The bond market is sovereign and its power is limitless. The Greek bund spread is now 250 basis points and their credit rating has been downgraded by a second ratings agency. The same fate awaits the UK indeed one commentator remarked that if the word Greek was replaced by UK in the S&P downgrade note no other changes would be needed!
The UK bond market has one slight advantage. Its average debt duration is much longer than the Greeks so other things being equal the UK has to refinance less frequently than the Greeks. But other things are not equal. The volume of UK issuance needed over the next few years however is huge. To put things in everyday terms a 250 bp spread increases the cost of a £100k mortgage by over £200 per month.
The pressure on Greek society is becoming evident in strikes, riots and assaults on public figures. This behaviour is starting to spread to Italy and Spain. Can it happen in the UK. Well cast your mind back to the miners strikes against the Heath and Thatcher government. True the power of the unions is much diminished but as the BA strike vote shows it has not gone away. Worse, we now have a much less homogeneous society with Islam and immigrants taking jobs from the indigenous population real flash points especially given the increasing likelihood of an ignominious retreat from Afghanistan with significant UK casualties.
Then we have the EU dimension with increasing bank regulation and the flight of financial institutions from London helped by Darling Brown's crazy tax policies.
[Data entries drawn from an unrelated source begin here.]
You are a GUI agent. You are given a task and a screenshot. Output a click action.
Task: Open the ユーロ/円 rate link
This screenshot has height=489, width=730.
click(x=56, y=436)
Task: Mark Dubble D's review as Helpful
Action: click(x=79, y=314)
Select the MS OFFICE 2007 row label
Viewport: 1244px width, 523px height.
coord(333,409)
Not a happy prospect but it is in the bond market that the crack will come. Increasing yields will have to be offered to sell UK gilts internationally. Swap rates will rise as will mortgage fixes set of swaps. Unemployment will stay high. If the Tories win in May they will meet a ferocious response from the Unions that have been quiescent under LabCon but have built up a huge head of resentment and what better target than a government of Toffs and former members of the Buller.